[Opening Task input section]

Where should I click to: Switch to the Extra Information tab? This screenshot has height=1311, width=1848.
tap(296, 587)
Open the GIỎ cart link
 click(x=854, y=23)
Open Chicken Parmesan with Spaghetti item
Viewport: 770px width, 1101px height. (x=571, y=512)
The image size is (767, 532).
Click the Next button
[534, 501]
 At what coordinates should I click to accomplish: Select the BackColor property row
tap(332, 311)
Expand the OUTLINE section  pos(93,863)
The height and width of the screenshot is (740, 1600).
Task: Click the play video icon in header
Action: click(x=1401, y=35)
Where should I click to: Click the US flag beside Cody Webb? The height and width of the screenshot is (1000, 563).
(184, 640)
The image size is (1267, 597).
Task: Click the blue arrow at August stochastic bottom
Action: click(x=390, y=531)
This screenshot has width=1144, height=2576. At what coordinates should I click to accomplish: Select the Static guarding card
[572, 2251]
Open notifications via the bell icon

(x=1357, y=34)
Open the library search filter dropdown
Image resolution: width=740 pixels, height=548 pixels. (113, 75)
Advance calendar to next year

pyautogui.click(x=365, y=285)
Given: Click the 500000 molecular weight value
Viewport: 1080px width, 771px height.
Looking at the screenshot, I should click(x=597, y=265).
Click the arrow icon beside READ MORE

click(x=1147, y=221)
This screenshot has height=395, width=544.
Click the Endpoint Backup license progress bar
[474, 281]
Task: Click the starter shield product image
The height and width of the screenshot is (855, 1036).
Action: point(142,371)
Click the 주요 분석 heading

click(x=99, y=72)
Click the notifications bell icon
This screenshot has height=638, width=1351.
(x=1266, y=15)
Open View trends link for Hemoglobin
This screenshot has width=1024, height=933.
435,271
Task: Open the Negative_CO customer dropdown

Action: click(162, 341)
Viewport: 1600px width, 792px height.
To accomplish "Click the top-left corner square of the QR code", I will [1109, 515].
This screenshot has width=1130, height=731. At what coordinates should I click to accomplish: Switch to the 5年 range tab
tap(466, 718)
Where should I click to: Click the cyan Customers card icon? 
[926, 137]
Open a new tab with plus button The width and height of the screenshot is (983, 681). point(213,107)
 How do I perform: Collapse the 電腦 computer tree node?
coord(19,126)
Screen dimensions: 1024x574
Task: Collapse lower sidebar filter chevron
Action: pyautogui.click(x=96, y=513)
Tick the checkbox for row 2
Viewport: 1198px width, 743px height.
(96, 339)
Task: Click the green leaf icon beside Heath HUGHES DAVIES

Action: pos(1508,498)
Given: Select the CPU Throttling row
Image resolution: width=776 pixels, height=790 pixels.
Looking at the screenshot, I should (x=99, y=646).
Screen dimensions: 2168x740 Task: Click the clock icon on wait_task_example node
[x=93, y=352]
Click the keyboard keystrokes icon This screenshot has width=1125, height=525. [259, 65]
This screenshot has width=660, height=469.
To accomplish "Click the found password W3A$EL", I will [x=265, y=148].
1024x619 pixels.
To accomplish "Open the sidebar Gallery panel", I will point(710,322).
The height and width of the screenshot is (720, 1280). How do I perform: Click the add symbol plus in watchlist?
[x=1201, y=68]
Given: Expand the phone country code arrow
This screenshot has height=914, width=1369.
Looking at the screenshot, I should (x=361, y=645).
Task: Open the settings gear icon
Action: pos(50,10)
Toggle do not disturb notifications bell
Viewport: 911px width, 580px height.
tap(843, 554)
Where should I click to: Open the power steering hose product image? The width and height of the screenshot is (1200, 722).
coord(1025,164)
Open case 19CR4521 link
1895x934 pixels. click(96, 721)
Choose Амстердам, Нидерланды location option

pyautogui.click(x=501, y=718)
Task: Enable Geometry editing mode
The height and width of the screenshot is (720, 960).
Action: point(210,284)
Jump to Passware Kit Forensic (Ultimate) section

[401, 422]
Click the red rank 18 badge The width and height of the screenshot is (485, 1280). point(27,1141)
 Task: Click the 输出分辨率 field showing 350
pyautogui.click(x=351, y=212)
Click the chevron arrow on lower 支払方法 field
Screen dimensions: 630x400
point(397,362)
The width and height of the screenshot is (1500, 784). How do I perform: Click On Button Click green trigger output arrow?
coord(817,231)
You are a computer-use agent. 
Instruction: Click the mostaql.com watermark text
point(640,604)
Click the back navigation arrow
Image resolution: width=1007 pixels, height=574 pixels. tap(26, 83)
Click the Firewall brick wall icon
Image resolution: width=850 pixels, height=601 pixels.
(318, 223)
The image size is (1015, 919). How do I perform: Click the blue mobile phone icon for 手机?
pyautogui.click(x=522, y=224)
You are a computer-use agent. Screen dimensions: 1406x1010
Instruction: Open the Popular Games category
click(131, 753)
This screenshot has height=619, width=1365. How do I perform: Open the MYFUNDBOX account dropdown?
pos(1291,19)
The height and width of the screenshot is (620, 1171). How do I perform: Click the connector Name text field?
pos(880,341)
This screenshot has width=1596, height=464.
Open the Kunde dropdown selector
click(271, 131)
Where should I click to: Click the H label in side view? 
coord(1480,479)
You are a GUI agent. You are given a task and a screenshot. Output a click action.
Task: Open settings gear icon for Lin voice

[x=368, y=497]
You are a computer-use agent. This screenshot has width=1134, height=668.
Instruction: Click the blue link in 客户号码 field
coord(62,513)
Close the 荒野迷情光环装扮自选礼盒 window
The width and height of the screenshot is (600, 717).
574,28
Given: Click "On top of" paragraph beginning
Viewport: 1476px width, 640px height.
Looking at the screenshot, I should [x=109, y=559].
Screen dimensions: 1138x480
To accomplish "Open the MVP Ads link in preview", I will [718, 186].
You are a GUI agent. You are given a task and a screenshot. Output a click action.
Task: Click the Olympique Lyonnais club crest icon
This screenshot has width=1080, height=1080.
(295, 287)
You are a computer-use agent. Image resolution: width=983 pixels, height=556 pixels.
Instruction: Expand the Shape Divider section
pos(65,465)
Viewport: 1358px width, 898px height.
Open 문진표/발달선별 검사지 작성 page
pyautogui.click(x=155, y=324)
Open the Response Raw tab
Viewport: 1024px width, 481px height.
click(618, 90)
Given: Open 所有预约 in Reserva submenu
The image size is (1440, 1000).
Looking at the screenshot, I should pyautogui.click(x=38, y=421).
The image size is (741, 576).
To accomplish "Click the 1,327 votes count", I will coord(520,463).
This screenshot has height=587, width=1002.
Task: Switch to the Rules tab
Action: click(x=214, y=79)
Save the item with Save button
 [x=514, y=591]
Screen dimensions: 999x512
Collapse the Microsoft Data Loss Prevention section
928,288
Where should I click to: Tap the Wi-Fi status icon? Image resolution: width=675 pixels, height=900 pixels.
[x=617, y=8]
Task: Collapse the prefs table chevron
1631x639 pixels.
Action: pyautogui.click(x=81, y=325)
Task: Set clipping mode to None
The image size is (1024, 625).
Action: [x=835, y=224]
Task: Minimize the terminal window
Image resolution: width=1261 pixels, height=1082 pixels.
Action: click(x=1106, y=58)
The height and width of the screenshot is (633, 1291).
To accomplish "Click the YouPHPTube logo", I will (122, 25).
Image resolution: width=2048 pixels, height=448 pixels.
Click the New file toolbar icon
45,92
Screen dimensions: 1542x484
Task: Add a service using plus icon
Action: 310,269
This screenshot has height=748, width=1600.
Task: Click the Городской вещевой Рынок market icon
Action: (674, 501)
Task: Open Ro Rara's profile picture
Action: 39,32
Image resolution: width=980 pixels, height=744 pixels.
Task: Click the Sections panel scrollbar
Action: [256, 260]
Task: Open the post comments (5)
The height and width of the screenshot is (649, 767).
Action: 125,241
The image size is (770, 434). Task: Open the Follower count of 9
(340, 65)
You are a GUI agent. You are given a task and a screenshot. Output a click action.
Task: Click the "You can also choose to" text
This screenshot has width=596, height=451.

[Closing Task input section]

▶ **Exercise instructions**
Transcribe the full listing exactly, keeping every word as it is.

▶ **Exercise answer**
Where should I click to: Switch to the Extra Information tab? This screenshot has height=1311, width=1848.
tap(296, 587)
Open the GIỎ cart link
 click(x=854, y=23)
Open Chicken Parmesan with Spaghetti item
Viewport: 770px width, 1101px height. (x=571, y=512)
The image size is (767, 532).
Click the Next button
[534, 501]
 At what coordinates should I click to accomplish: Select the BackColor property row
tap(332, 311)
Expand the OUTLINE section  pos(93,863)
The height and width of the screenshot is (740, 1600).
Task: Click the play video icon in header
Action: click(x=1401, y=35)
Where should I click to: Click the US flag beside Cody Webb? The height and width of the screenshot is (1000, 563).
(184, 640)
The image size is (1267, 597).
Task: Click the blue arrow at August stochastic bottom
Action: click(x=390, y=531)
This screenshot has width=1144, height=2576. At what coordinates should I click to accomplish: Select the Static guarding card
[572, 2251]
Open notifications via the bell icon

(x=1357, y=34)
Open the library search filter dropdown
Image resolution: width=740 pixels, height=548 pixels. (113, 75)
Advance calendar to next year

pyautogui.click(x=365, y=285)
Given: Click the 500000 molecular weight value
Viewport: 1080px width, 771px height.
Looking at the screenshot, I should click(x=597, y=265).
Click the arrow icon beside READ MORE

click(x=1147, y=221)
This screenshot has height=395, width=544.
Click the Endpoint Backup license progress bar
[474, 281]
Task: Click the starter shield product image
The height and width of the screenshot is (855, 1036).
Action: point(142,371)
Click the 주요 분석 heading

click(x=99, y=72)
Click the notifications bell icon
This screenshot has height=638, width=1351.
(x=1266, y=15)
Open View trends link for Hemoglobin
This screenshot has width=1024, height=933.
435,271
Task: Open the Negative_CO customer dropdown

Action: click(162, 341)
Viewport: 1600px width, 792px height.
To accomplish "Click the top-left corner square of the QR code", I will [1109, 515].
This screenshot has width=1130, height=731. At what coordinates should I click to accomplish: Switch to the 5年 range tab
tap(466, 718)
Where should I click to: Click the cyan Customers card icon? 
[926, 137]
Open a new tab with plus button The width and height of the screenshot is (983, 681). point(213,107)
 How do I perform: Collapse the 電腦 computer tree node?
coord(19,126)
Screen dimensions: 1024x574
Task: Collapse lower sidebar filter chevron
Action: pyautogui.click(x=96, y=513)
Tick the checkbox for row 2
Viewport: 1198px width, 743px height.
(96, 339)
Task: Click the green leaf icon beside Heath HUGHES DAVIES

Action: pos(1508,498)
Given: Select the CPU Throttling row
Image resolution: width=776 pixels, height=790 pixels.
Looking at the screenshot, I should (x=99, y=646).
Screen dimensions: 2168x740 Task: Click the clock icon on wait_task_example node
[x=93, y=352]
Click the keyboard keystrokes icon This screenshot has width=1125, height=525. [259, 65]
This screenshot has width=660, height=469.
To accomplish "Click the found password W3A$EL", I will [x=265, y=148].
1024x619 pixels.
To accomplish "Open the sidebar Gallery panel", I will point(710,322).
The height and width of the screenshot is (720, 1280). How do I perform: Click the add symbol plus in watchlist?
[x=1201, y=68]
Given: Expand the phone country code arrow
This screenshot has height=914, width=1369.
Looking at the screenshot, I should (x=361, y=645).
Task: Open the settings gear icon
Action: pos(50,10)
Toggle do not disturb notifications bell
Viewport: 911px width, 580px height.
tap(843, 554)
Where should I click to: Open the power steering hose product image? The width and height of the screenshot is (1200, 722).
coord(1025,164)
Open case 19CR4521 link
1895x934 pixels. click(96, 721)
Choose Амстердам, Нидерланды location option

pyautogui.click(x=501, y=718)
Task: Enable Geometry editing mode
The height and width of the screenshot is (720, 960).
Action: point(210,284)
Jump to Passware Kit Forensic (Ultimate) section

[401, 422]
Click the red rank 18 badge The width and height of the screenshot is (485, 1280). point(27,1141)
 Task: Click the 输出分辨率 field showing 350
pyautogui.click(x=351, y=212)
Click the chevron arrow on lower 支払方法 field
Screen dimensions: 630x400
point(397,362)
The width and height of the screenshot is (1500, 784). How do I perform: Click On Button Click green trigger output arrow?
coord(817,231)
You are a computer-use agent. 
Instruction: Click the mostaql.com watermark text
point(640,604)
Click the back navigation arrow
Image resolution: width=1007 pixels, height=574 pixels. tap(26, 83)
Click the Firewall brick wall icon
Image resolution: width=850 pixels, height=601 pixels.
(318, 223)
The image size is (1015, 919). How do I perform: Click the blue mobile phone icon for 手机?
pyautogui.click(x=522, y=224)
You are a computer-use agent. Screen dimensions: 1406x1010
Instruction: Open the Popular Games category
click(131, 753)
This screenshot has height=619, width=1365. How do I perform: Open the MYFUNDBOX account dropdown?
pos(1291,19)
The height and width of the screenshot is (620, 1171). How do I perform: Click the connector Name text field?
pos(880,341)
This screenshot has width=1596, height=464.
Open the Kunde dropdown selector
click(271, 131)
Where should I click to: Click the H label in side view? 
coord(1480,479)
You are a GUI agent. You are given a task and a screenshot. Output a click action.
Task: Open settings gear icon for Lin voice

[x=368, y=497]
You are a computer-use agent. This screenshot has width=1134, height=668.
Instruction: Click the blue link in 客户号码 field
coord(62,513)
Close the 荒野迷情光环装扮自选礼盒 window
The width and height of the screenshot is (600, 717).
574,28
Given: Click "On top of" paragraph beginning
Viewport: 1476px width, 640px height.
Looking at the screenshot, I should [x=109, y=559].
Screen dimensions: 1138x480
To accomplish "Open the MVP Ads link in preview", I will [718, 186].
You are a GUI agent. You are given a task and a screenshot. Output a click action.
Task: Click the Olympique Lyonnais club crest icon
This screenshot has width=1080, height=1080.
(295, 287)
You are a computer-use agent. Image resolution: width=983 pixels, height=556 pixels.
Instruction: Expand the Shape Divider section
pos(65,465)
Viewport: 1358px width, 898px height.
Open 문진표/발달선별 검사지 작성 page
pyautogui.click(x=155, y=324)
Open the Response Raw tab
Viewport: 1024px width, 481px height.
click(618, 90)
Given: Open 所有预约 in Reserva submenu
The image size is (1440, 1000).
Looking at the screenshot, I should pyautogui.click(x=38, y=421).
The image size is (741, 576).
To accomplish "Click the 1,327 votes count", I will coord(520,463).
This screenshot has height=587, width=1002.
Task: Switch to the Rules tab
Action: click(x=214, y=79)
Save the item with Save button
 [x=514, y=591]
Screen dimensions: 999x512
Collapse the Microsoft Data Loss Prevention section
928,288
Where should I click to: Tap the Wi-Fi status icon? Image resolution: width=675 pixels, height=900 pixels.
[x=617, y=8]
Task: Collapse the prefs table chevron
1631x639 pixels.
Action: pyautogui.click(x=81, y=325)
Task: Set clipping mode to None
The image size is (1024, 625).
Action: [x=835, y=224]
Task: Minimize the terminal window
Image resolution: width=1261 pixels, height=1082 pixels.
Action: click(x=1106, y=58)
The height and width of the screenshot is (633, 1291).
To accomplish "Click the YouPHPTube logo", I will (122, 25).
Image resolution: width=2048 pixels, height=448 pixels.
Click the New file toolbar icon
45,92
Screen dimensions: 1542x484
Task: Add a service using plus icon
Action: 310,269
This screenshot has height=748, width=1600.
Task: Click the Городской вещевой Рынок market icon
Action: (674, 501)
Task: Open Ro Rara's profile picture
Action: 39,32
Image resolution: width=980 pixels, height=744 pixels.
Task: Click the Sections panel scrollbar
Action: [256, 260]
Task: Open the post comments (5)
The height and width of the screenshot is (649, 767).
Action: 125,241
The image size is (770, 434). Task: Open the Follower count of 9
(340, 65)
You are a GUI agent. You are given a task and a screenshot. Output a click action.
Task: Click the "You can also choose to" text
This screenshot has width=596, height=451.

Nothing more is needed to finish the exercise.